ZANORG • 15 December 2008

Tonight I turned my tender-monkey grooming ways to my laptop. Burnished the old girl with pointy little q-tips intended for home manicures, and removed all the keys to see what was going on with the sticky e.


The keyboard was filled with flax seeds (three varieties), chia seeds, hemp seeds, and lint.

The keys were a little scrabble quiver on my desk, so I stole up the first two words I saw and popped them back in to the middle line of my console, which now reads:


In the Boggle game that is my new keyboard, there is also ZAP!, POW!, HIC> (Latin for here), PROG, BYE, YES, PAN, LMFAO (oops) and ZANORG.

What is this last formation? A message in some Dell computer kabbalah? May its meaning be revealed in time, oh mystical Inspiron.

ZAP HIC THIS NOW ZANORG hides my true configuration, the fast hacker script DVORAK. That pattern we had to know by the touch in the days before pop-off laptop keys, so at this point the key symbols are useless to me except as some kind of new mnemonic. It’s not like I ever really look where I’m going, but I hope XTHIS<NOW!: catches me sometimes.

It’s so immanent!

Is there an answer here though to this weird suggestion I’ve been puzzling—that traditions of practice must be taken up and led by women in order to remain useful? I don’t know, and I’m all out of little treatises for now, but I’ve also been looking at this heap of keyboard letters and thinking of Jorge Luis Borges, who wrote about alphabets and labyrinths and also has this story called The Immortal.

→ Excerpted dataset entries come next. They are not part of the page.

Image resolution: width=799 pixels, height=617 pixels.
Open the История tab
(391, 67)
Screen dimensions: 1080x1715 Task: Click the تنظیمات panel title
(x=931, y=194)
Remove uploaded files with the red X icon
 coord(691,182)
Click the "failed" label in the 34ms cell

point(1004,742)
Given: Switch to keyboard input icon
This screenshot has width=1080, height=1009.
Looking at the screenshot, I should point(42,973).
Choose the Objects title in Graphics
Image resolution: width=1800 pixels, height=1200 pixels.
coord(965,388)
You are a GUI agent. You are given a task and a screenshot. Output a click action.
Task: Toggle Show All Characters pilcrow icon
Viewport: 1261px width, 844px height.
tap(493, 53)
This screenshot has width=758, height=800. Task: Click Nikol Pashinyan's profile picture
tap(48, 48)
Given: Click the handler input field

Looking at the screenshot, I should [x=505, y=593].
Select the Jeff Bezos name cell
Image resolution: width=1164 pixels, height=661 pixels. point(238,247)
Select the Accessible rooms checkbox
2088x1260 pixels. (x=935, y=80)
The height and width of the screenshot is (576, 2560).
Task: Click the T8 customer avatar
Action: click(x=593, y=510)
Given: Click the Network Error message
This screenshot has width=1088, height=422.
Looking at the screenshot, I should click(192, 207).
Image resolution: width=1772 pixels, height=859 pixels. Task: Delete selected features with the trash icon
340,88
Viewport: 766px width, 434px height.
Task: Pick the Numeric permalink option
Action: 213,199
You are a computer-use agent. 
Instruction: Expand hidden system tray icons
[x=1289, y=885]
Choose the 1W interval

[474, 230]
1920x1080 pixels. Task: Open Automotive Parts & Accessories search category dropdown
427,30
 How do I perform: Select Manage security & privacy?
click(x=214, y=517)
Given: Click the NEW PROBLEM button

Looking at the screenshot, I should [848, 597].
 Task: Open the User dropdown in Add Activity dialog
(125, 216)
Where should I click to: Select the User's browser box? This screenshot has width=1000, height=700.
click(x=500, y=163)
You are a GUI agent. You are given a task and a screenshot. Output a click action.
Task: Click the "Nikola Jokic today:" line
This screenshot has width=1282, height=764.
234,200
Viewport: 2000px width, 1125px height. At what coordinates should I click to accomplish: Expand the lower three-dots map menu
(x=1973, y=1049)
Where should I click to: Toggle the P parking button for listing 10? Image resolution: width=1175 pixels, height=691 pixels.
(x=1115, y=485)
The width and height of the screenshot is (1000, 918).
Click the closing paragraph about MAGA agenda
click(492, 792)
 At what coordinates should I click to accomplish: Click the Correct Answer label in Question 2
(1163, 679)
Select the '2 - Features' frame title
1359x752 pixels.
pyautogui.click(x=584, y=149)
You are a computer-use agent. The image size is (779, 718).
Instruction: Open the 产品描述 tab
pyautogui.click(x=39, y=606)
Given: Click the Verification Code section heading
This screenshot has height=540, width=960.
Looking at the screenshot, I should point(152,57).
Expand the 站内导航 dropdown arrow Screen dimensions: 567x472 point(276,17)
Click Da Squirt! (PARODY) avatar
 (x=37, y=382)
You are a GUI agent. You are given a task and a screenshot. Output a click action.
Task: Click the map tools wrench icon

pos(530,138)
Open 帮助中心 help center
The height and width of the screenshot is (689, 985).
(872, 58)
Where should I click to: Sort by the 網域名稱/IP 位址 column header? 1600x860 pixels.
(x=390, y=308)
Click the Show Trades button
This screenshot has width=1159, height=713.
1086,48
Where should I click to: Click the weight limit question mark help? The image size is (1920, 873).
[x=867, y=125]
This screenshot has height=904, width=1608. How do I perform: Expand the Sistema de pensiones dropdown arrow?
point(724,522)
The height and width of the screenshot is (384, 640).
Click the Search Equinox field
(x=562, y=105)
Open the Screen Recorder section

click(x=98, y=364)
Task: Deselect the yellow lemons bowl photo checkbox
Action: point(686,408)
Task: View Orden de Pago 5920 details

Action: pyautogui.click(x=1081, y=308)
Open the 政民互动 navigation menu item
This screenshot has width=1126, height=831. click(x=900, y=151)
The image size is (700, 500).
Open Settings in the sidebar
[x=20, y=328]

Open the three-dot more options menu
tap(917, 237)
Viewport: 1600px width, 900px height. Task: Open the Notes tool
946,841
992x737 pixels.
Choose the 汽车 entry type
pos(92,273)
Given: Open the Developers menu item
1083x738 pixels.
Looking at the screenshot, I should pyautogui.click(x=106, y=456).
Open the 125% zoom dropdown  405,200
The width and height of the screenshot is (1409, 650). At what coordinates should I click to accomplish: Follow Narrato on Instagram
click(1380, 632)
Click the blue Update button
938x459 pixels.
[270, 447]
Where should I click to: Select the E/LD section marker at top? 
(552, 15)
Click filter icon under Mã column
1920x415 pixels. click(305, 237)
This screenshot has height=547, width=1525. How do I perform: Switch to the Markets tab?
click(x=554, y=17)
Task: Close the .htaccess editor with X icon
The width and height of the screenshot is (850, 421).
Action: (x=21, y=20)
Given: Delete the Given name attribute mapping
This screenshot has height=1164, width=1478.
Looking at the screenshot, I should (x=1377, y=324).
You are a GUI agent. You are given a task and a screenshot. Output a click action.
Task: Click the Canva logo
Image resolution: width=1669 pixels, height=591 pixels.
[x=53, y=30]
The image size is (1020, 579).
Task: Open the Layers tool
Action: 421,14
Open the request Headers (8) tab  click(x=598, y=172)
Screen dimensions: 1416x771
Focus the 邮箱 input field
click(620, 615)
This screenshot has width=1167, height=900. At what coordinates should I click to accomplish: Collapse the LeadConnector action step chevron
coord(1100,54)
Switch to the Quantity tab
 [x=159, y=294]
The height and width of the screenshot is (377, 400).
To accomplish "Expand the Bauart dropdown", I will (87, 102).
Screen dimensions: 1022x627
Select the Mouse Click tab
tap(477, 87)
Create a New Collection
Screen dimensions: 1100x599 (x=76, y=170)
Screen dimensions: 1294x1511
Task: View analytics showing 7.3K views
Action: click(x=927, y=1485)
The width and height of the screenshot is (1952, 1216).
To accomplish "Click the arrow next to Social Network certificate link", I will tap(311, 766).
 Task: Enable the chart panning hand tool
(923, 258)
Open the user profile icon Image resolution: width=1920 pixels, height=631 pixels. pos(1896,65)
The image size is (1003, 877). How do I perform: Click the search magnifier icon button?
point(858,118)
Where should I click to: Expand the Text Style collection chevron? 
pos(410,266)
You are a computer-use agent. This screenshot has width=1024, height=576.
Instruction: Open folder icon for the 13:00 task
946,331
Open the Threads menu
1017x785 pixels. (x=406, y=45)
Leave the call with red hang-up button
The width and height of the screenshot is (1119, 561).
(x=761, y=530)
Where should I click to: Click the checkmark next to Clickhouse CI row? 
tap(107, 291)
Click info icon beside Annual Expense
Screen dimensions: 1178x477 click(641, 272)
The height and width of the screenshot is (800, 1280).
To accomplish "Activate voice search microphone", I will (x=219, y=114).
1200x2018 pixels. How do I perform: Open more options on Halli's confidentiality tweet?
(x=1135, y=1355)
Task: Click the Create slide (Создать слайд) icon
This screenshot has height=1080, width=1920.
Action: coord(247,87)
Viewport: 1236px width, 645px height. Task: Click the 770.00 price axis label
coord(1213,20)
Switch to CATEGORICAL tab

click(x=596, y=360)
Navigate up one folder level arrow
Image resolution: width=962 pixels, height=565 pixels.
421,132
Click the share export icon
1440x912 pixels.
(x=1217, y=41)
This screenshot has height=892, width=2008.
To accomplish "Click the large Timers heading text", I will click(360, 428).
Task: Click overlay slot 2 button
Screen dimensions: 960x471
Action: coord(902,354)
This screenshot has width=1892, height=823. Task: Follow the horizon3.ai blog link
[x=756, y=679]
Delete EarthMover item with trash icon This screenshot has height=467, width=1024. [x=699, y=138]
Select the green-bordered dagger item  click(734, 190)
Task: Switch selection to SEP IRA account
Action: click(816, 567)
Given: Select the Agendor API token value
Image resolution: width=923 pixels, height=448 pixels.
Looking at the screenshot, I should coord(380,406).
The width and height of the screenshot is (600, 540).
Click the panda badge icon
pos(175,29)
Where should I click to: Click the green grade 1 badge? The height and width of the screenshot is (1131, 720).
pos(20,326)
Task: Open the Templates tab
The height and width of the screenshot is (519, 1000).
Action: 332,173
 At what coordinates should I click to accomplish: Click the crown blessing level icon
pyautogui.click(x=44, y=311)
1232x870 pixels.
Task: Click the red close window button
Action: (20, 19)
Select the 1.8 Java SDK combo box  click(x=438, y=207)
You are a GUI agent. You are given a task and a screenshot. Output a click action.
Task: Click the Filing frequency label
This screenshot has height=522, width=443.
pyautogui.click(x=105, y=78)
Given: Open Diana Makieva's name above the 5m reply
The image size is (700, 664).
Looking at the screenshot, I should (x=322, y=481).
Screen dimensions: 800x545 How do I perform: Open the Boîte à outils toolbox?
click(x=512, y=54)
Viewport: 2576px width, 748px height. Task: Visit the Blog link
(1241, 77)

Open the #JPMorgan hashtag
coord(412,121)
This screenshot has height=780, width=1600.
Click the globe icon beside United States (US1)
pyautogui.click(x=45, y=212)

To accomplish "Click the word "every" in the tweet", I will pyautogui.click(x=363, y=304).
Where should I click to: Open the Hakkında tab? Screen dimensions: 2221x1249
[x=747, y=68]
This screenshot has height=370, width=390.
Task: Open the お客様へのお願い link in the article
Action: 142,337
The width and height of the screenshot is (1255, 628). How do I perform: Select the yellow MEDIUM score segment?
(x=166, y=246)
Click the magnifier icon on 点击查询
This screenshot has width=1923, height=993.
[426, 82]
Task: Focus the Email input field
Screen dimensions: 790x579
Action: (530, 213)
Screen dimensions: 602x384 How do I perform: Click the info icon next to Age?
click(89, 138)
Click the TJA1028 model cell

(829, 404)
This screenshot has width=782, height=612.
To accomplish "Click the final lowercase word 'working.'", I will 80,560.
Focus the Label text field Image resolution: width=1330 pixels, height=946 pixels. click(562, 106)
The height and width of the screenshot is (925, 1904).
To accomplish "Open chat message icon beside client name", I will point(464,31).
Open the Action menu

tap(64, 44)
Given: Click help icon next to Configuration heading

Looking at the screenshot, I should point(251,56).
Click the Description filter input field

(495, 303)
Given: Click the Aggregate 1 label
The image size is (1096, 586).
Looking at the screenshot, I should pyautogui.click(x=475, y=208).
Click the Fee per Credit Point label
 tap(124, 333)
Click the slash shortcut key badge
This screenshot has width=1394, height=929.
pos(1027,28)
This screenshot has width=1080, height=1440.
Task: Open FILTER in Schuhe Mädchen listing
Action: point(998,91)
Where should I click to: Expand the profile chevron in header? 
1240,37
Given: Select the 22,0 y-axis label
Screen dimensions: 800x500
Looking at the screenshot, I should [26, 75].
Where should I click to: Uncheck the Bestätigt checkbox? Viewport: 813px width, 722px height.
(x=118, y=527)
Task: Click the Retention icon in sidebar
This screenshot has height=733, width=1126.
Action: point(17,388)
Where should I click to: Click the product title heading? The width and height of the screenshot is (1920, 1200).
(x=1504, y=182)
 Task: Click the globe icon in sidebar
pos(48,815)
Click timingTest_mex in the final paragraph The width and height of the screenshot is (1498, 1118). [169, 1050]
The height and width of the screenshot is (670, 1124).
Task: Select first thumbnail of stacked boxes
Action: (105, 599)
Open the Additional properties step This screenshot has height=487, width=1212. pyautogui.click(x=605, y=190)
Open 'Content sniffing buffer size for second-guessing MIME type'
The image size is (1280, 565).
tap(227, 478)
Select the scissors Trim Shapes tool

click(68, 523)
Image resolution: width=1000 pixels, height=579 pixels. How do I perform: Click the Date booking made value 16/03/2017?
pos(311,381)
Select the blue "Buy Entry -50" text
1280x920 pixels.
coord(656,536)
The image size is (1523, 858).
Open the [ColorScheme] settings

It’s so beautiful—go read it, in the collection The Aleph and Other Stories. It’s about the meaninglessness of a “heaven” that is without time, in which you could live your own life and that of any other as many times as you want because there was no horizon on duration. (Usually we talk about utopias in space—as outside of this physical place—but this reminds me that Christian heaven is both out of time and out of space: somehow its transcendence is based on its foreverness.) Borges’ story is about the spiritual thrill of thisness, of being in time. Thisness in time is fulfillment.

It’s like we forget this because thisness is what we have.

I have sometimes wanted to avoid the association of “the feminine” with immanence. Why is groundedness, which is no less crucial than lightness, and no less thrilling, all wrung up in our archetypes with wombs and earth and sacred chalices and receiving and goddess stuff? And mystery, gnosticism, the body? Why does this all go together? Why draw from this heap of signifiers that actual female people—so different from feminine archetypes—are what the old practices lack?

I think it’s just a shortcut, a way of saying wake up, wiseasses. There’s so much mystery around immanent spirituality, maybe because if it’s right here immediately then there is no journey. People want a journey. So much mystery about the body so that we can grope for years through the labyrinth in search of it.